Description of the task. Bring together copies of the lines in the data below that contain the word "agent".

--- Listed entries Enclosed Below ---

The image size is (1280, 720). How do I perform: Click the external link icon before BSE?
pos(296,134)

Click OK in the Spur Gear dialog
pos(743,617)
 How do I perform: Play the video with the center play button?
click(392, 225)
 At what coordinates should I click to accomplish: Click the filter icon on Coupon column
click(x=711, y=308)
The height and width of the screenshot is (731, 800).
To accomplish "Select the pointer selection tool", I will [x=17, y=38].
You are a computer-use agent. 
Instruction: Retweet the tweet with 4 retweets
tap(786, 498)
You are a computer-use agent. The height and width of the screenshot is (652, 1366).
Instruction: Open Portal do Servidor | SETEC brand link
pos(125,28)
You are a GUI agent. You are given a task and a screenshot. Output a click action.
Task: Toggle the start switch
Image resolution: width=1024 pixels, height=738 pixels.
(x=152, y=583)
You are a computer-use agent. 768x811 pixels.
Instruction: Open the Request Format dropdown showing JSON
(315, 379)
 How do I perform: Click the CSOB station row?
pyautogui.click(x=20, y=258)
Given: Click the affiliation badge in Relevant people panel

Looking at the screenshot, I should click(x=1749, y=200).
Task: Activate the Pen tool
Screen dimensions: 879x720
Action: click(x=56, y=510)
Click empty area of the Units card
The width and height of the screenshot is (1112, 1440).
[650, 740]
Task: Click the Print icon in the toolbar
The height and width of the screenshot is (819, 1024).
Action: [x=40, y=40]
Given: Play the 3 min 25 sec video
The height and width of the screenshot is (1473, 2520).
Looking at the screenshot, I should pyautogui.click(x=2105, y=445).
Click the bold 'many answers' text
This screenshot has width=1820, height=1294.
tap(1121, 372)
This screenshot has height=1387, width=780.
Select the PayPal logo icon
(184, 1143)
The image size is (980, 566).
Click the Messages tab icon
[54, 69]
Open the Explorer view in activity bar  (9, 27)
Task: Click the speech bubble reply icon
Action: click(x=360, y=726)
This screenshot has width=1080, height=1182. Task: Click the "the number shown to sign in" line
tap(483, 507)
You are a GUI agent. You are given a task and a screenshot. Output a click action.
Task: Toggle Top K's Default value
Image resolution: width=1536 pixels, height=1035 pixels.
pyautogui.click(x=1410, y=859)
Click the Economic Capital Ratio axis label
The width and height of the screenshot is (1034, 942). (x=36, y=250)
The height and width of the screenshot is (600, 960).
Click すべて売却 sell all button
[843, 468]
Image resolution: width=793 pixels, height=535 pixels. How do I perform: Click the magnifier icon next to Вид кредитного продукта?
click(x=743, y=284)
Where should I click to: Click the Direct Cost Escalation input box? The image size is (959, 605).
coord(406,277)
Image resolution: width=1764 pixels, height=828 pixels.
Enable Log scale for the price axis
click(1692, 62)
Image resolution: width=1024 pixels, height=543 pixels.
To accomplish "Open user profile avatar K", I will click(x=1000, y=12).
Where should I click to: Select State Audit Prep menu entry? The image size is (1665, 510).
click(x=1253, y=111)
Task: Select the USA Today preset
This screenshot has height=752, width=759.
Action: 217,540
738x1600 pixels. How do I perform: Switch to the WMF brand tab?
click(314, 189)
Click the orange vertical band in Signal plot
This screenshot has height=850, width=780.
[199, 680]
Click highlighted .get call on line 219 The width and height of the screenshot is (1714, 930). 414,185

--- End of Enclosed Listed entries ---

Written answer.
You are a computer-use agent. 
You are a computer-use agent. The height and width of the screenshot is (652, 1366).
You are a GUI agent. You are given a task and a screenshot. Output a click action.
You are a computer-use agent. 768x811 pixels.
You are a GUI agent. You are given a task and a screenshot. Output a click action.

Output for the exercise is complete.